What role did official archives and colonial records play in shaping our understanding of Indian rural society? What are their limitations?

Solution

Colonial Archives and Rural India: • The British colonial state was the most prolific producer of administrative records in Indian history. It created vast archives of census data, revenue surveys, settlement reports, court records, and police reports. • These records are the primary sources for historians studying 19th-century rural India — but they are deeply problematic. What Colonial Archives Reveal: 1. Revenue settlements: Detailed settlement reports contain data on land ownership, crop types, soil quality, yields, village population, and revenue rates — invaluable for economic history. 2. Caste surveys: The colonial census (from 1872 onwards) systematically recorded caste — creating unprecedented statistics on caste composition, but also, as historians argue, hardening and reifying what were more fluid social identities. 3. Forest surveys: The Survey of India and forest department records document the systematic takeover of forests — bringing into view the dispossession of forest-dwelling communities. 4. Court records: Revenue and criminal court records contain the voices of ordinary people — depositions, petitions, testimonies — that appear nowhere else. Limitations and Problems: 1. Administrative gaze: Colonial records were created to serve administrative purposes — revenue extraction, law enforcement, population management.
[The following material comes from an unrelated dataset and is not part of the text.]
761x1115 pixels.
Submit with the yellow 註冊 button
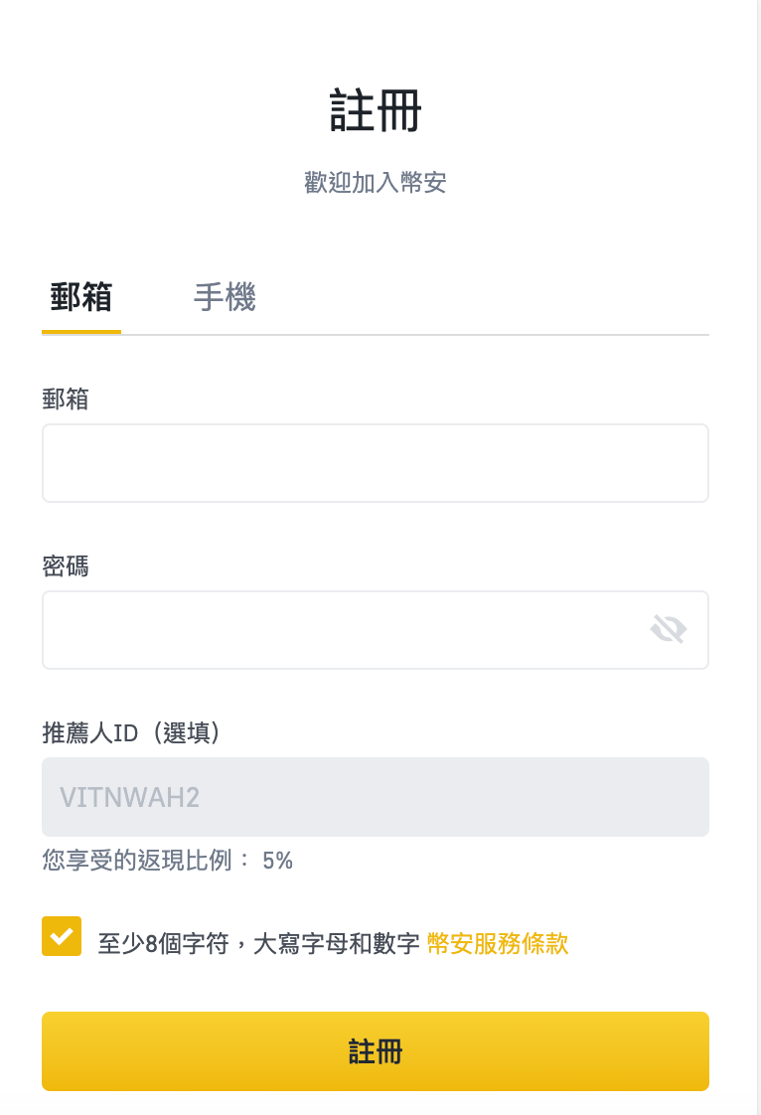376,1051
They record what the state needed to know, not what peasants experienced. 2. Categories distort reality: Colonial officials imposed their own categories on Indian society — classifying fluid, complex social groups into fixed administrative boxes (tribes, castes, criminal tribes). 3. Colonial knowledge as power: As Edward Said and historians of colonialism have argued, colonial knowledge systems (surveys, censuses, ethnographies) were not neutral — they classified and controlled Indian society, making it legible for governance. 4. What archives miss: Ordinary daily life, women's perspectives, oral traditions, non-literate communities — all are largely invisible in official records. 5. Reading against the grain: Historians must read colonial records critically — looking for what they suppress or distort, and using them alongside other evidence (newspapers, oral history, folklore) to build a fuller picture.